[Collected data entries]
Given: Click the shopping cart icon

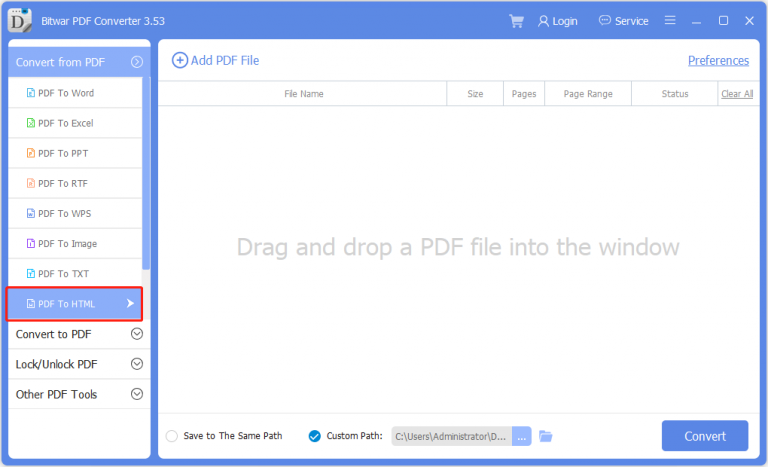Looking at the screenshot, I should pyautogui.click(x=516, y=21).
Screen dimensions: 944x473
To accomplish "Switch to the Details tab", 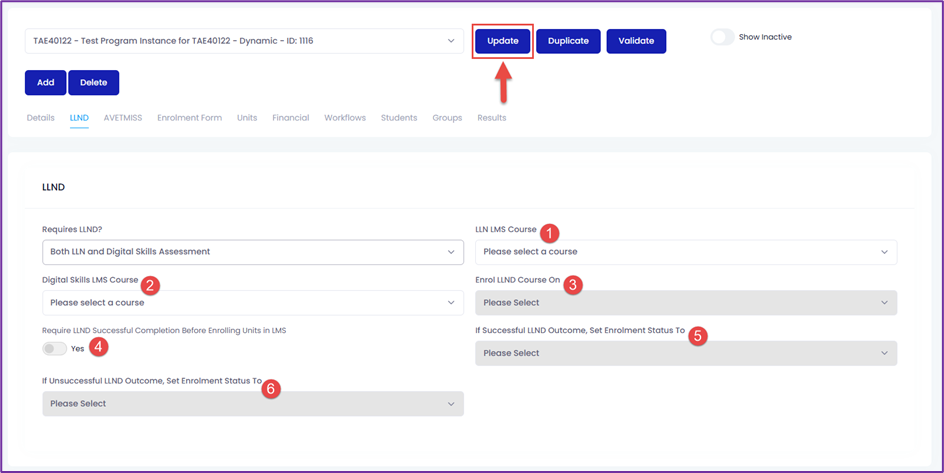I will click(x=40, y=118).
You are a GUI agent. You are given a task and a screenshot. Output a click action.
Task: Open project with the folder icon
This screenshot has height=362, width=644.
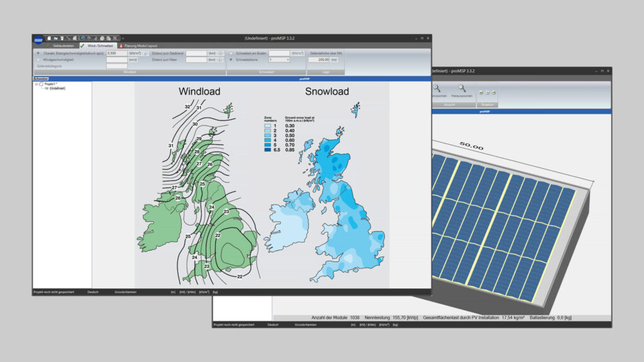click(56, 38)
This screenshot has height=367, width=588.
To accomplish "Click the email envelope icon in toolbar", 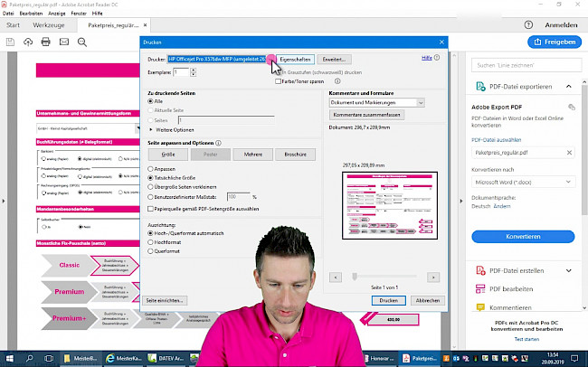I will tap(63, 42).
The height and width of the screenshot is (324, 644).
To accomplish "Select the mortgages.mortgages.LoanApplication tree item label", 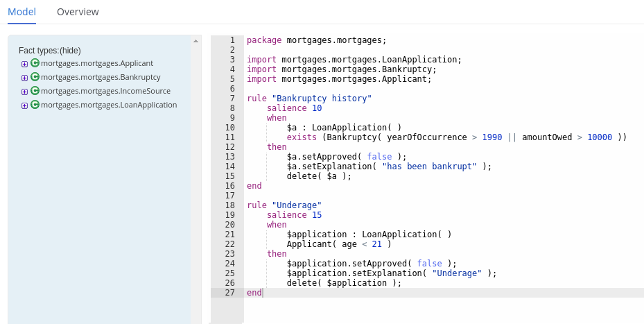I will coord(109,105).
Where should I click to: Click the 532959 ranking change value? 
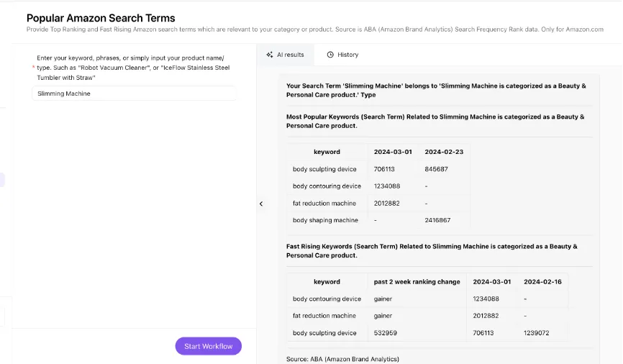pyautogui.click(x=386, y=333)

> [INSTRUCTIONS TO FOLLOW]:
Set down word for word every line from the one containing "Where should I" through the last line of the records above, both ends included. Leave out the pictures.

> [RESULT]:
Where should I click to: Click the 532959 ranking change value? 
pyautogui.click(x=386, y=333)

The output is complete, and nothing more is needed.